Each of the executive officers has been actively engaged in the
business of the Company for more than five years.

Charles A. Lenzie was elected Chairman of the Board and Chief
Executive Officer on May 1, 1989. Prior to that time he was President of
the Company.

James C. Holcombe joined the Company as Executive Vice President on
March 1, 1989 and was elected President and Chief Operating Officer on May
1, 1989. Prior to joining the Company he was Vice President of Resource
Development for San Diego Gas and Electric Company.

David G. Barneby was elected Vice President, Power Delivery effective
October 14, 1993. He joined the Company in 1965 as a Student Engineer and
was made a Junior Engineer in 1967. He was promoted to Superintendent of
the Reid Gardner Generating Station in 1976; Project Manager - Reid Gardner
Unit 4 in 1979 and in 1985 appointed Manager - Generation Engineering and
Construction.
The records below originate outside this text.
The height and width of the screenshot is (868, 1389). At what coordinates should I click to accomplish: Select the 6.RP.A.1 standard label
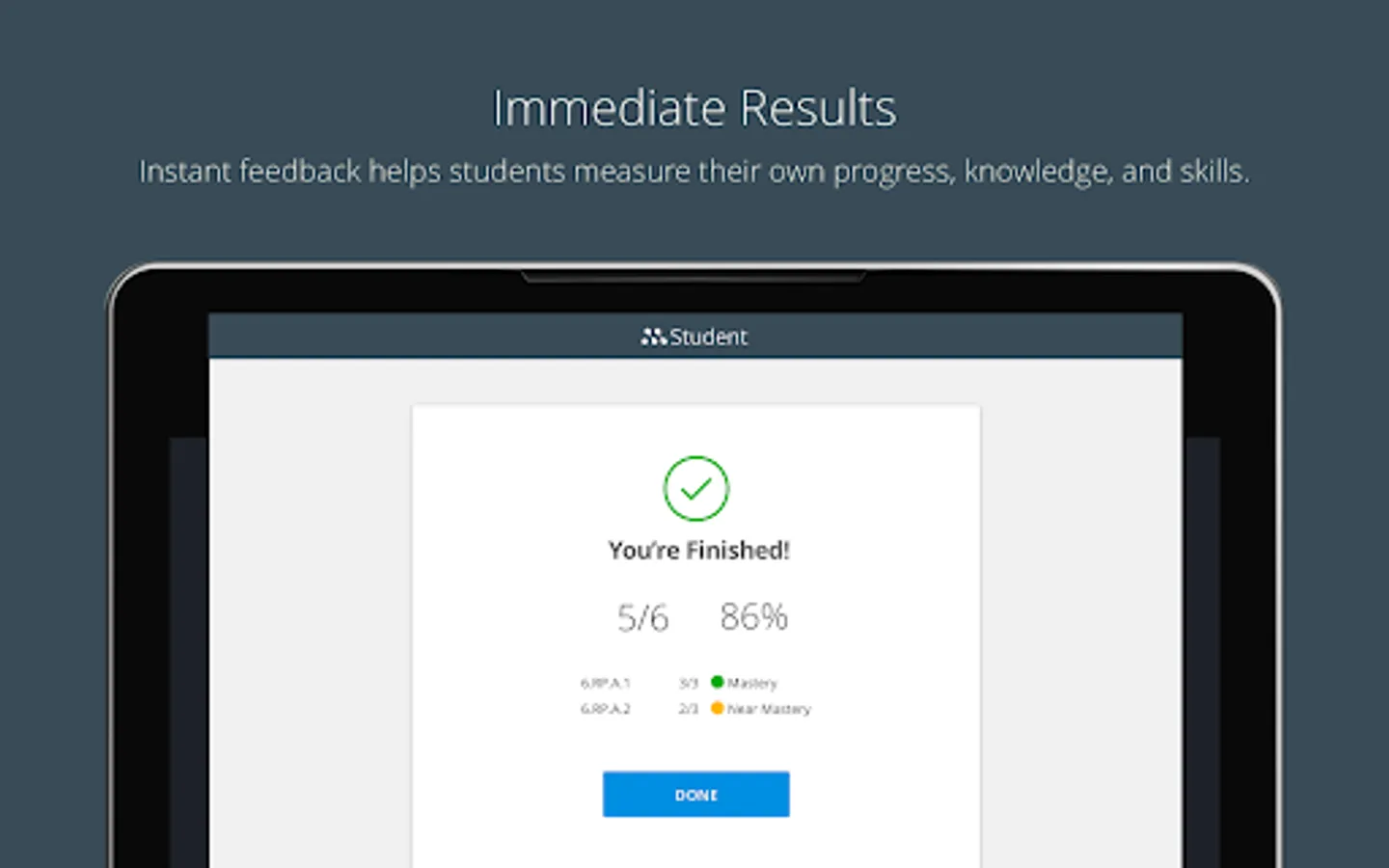coord(605,683)
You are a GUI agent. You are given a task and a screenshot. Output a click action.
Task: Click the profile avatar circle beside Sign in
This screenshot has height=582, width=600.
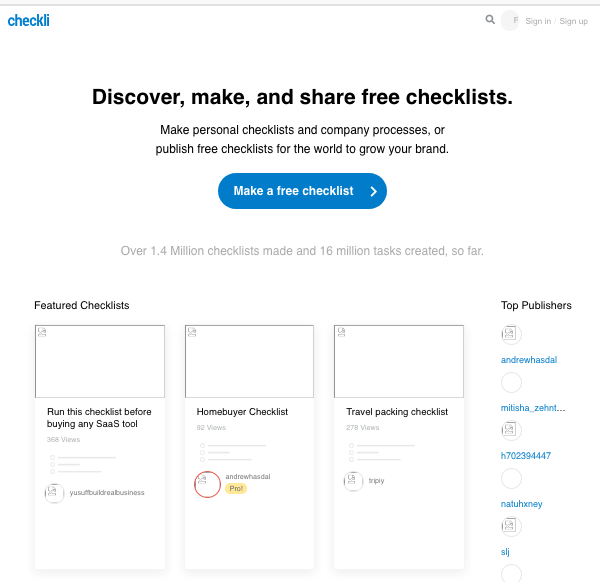tap(510, 21)
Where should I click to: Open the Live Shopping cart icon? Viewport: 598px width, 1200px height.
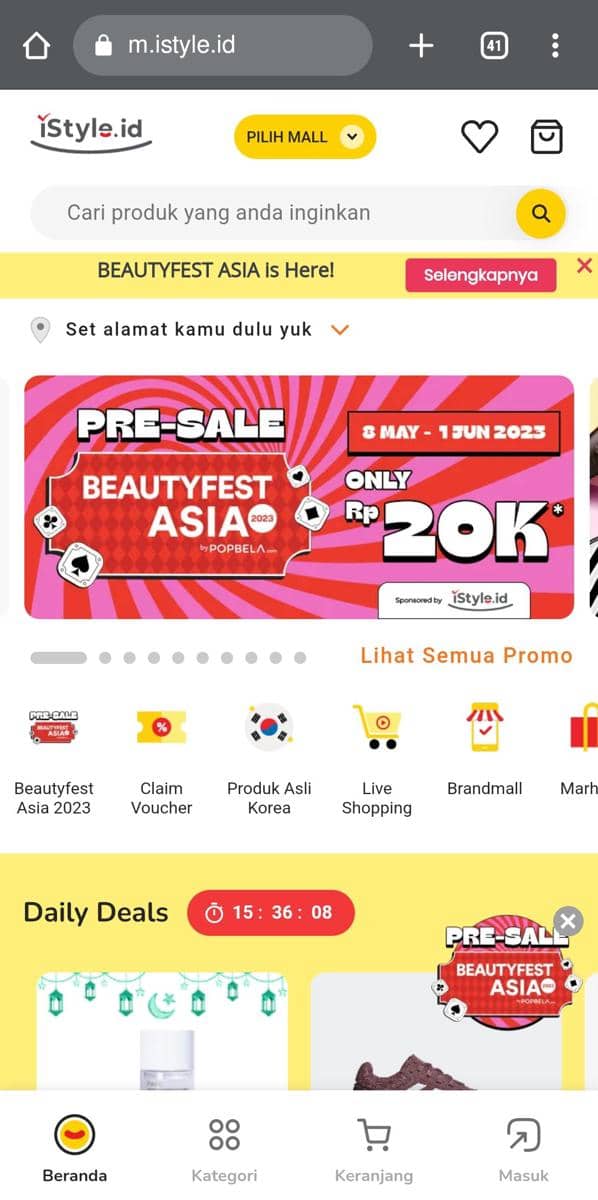coord(376,727)
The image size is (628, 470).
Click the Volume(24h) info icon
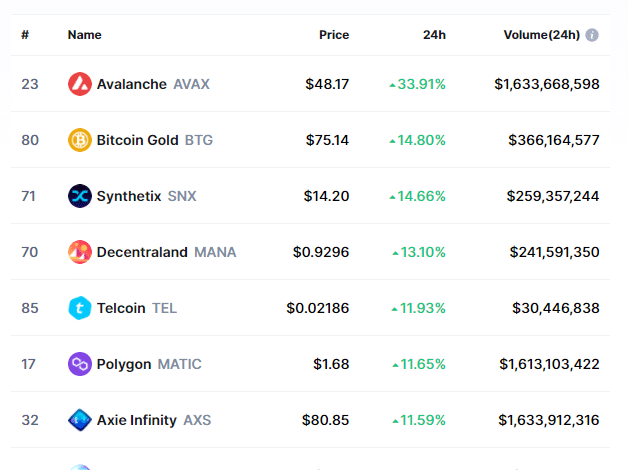tap(592, 35)
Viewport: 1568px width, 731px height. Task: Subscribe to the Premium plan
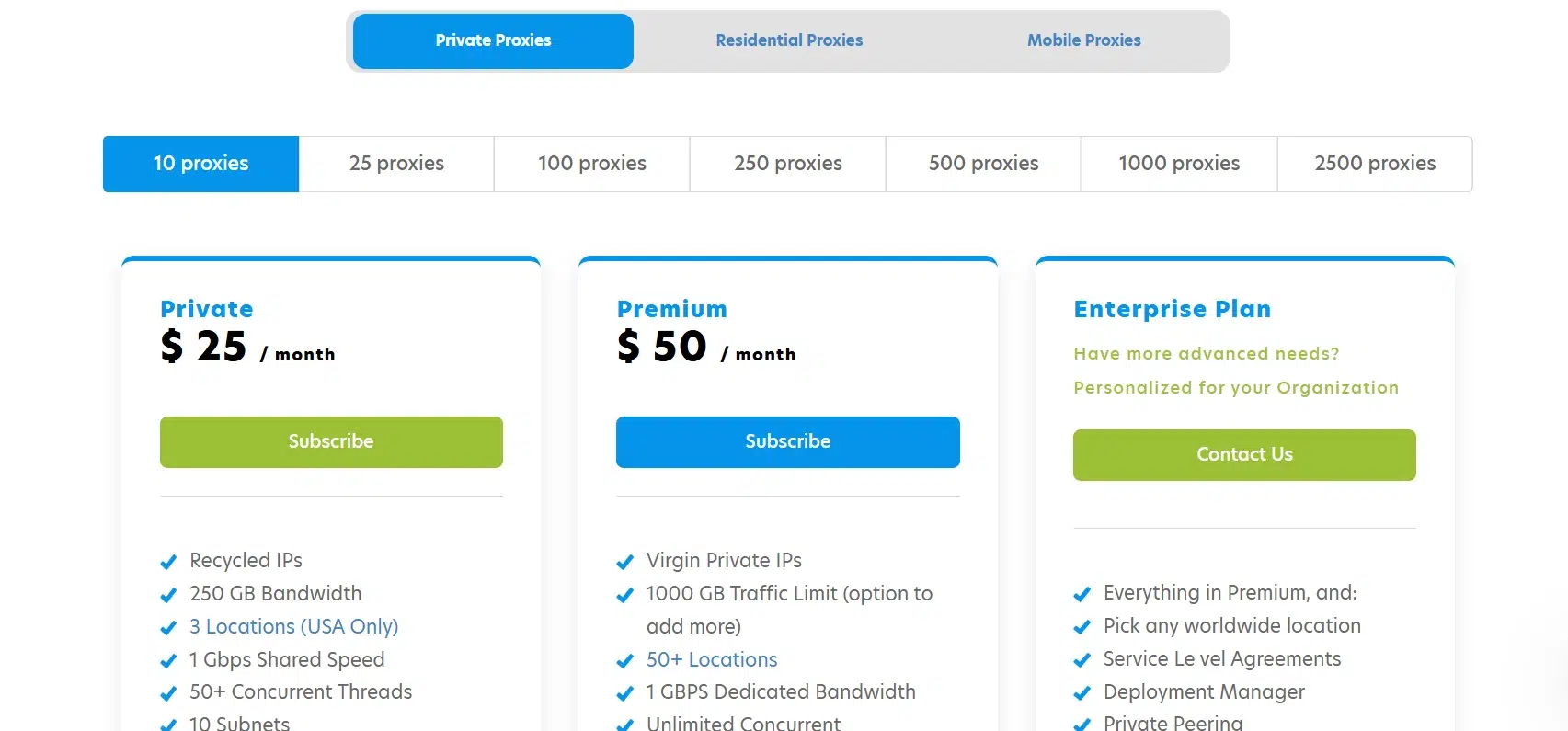coord(787,442)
He was elected Vice President - Generation in 1989. His
title was changed to Vice President - Power Supply later that year.

Cynthia K. Gilliam was elected Vice President - Retail Customer
Operations effective October 14, 1993. She joined the Company in 1974 as a
Rate Analyst and was promoted to Rates Administrator in 1979 and to Manager
of Financial Planning in 1983. In 1987, she was appointed Manager of Human
Resource Planning. She was elected Vice President - Personnel in l988 and
her title was changed to Vice President - Human Resources in l989. In
1992, she was elected Vice President - Customer Service.

Richard L. Hinckley was elected Vice President, Secretary and General
Counsel effective October 14, 1993. He joined the Company as Staff Counsel
in l985; was promoted to Assistant Secretary and Chief Counsel in 1989 and
elected Vice President, Chief Counsel and secretary in 1991. Prior to
11


joining the Company, he served as Staff Attorney with the Nevada Public
Service Commission and as Assistant Attorney General in Utah.

Steven W. Rigazio was elected Vice President, Finance and Planning,
Treasurer, Chief Financial Officer effective October 14, 1993. He joined
the Company in l984 as a Rates Administrator and was promoted to Supervisor
of Rates and Regulations in l985, Manager of Rates and Regulatory Affairs
in l986, Director of System Planning in l990, Vice President - Planning in
1991 and Vice President and Treasurer, Chief Financial Officer in 1992.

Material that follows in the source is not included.